We have a pretty good guide to land snails and their distribution within
Alabama ca. 1910, when the state still had extensive tracts of virgin forest
and pesticides were not widely applied. I have often thought that the
distribution of land snails today would make an excellent indicator of
environmental change since then. Land snails are easy to collect, and for
many (not all) species a dead shell is sufficient for identification. It
would be beneficial for collectors to accumulate information on them,
especially if the collections were labeled carefully with accurate dates and
localities, and with ecologic notes such as "found in oak leaf litter" or
"on limestone". When collecting fossils, I often gather a few dead snail
shells along with the fossils and sort them out later, just so there will be
a museum somewhere with a few snails collected during this decade. But
that's probably just a few of the larger and more conspicuous species.

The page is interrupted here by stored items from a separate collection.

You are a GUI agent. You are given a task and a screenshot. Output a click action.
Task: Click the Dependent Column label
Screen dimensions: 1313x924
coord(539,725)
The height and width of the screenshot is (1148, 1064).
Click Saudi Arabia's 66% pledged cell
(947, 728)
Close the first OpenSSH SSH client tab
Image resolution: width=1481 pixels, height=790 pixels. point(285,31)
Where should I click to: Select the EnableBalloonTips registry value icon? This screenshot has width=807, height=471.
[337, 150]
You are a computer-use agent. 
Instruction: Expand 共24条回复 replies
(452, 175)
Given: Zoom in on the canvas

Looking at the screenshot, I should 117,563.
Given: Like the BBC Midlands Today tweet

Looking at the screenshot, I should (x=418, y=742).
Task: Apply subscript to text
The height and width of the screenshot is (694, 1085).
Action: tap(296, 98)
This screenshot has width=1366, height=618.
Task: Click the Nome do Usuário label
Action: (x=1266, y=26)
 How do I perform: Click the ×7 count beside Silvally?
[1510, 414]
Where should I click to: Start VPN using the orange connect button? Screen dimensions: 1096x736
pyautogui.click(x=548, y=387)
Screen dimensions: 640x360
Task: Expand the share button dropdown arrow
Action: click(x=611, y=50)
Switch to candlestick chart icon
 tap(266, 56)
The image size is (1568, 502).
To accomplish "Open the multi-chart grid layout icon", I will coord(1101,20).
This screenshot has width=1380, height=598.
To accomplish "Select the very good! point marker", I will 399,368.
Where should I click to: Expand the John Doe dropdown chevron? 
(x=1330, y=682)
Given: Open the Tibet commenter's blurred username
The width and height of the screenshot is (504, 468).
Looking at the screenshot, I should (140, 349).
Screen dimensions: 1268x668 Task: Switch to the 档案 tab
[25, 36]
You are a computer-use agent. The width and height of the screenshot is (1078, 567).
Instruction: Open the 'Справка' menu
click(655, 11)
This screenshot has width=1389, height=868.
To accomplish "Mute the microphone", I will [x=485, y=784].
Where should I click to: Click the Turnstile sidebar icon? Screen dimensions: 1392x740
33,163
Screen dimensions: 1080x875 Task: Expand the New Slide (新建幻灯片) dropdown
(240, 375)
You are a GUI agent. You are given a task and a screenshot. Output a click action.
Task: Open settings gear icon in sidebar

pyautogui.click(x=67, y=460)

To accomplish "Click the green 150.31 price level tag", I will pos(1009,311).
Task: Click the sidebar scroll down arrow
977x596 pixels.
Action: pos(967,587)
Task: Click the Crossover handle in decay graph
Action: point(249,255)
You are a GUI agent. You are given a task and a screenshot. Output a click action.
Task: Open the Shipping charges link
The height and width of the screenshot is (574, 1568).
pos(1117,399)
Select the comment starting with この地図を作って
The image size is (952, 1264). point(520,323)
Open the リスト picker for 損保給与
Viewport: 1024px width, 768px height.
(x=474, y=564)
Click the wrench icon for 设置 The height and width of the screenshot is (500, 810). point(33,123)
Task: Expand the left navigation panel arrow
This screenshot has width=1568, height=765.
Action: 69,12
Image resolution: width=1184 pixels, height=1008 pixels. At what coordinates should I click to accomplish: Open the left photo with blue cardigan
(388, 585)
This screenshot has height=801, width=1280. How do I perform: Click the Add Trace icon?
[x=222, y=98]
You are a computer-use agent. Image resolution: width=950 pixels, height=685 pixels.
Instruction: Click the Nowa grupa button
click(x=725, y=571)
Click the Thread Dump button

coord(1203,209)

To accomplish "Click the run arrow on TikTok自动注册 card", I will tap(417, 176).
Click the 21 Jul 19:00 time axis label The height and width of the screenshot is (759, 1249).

I never collect ALL the dead shells, since they form a neat little ecologic
niche in themselves and surely some small creatures depend on them for
laying eggs, hiding, resting, etc. And I don't collect the live ones at all,
though this would have to be done for a serious collection.

Is this sort of collecting doing any good, Kurt? At least I'm getting
familiar with the snails' shapes; some are quite elegant. Should private
collectors be encouraged to work on land snails near their homes? It would
certainly save them a lot of dive money.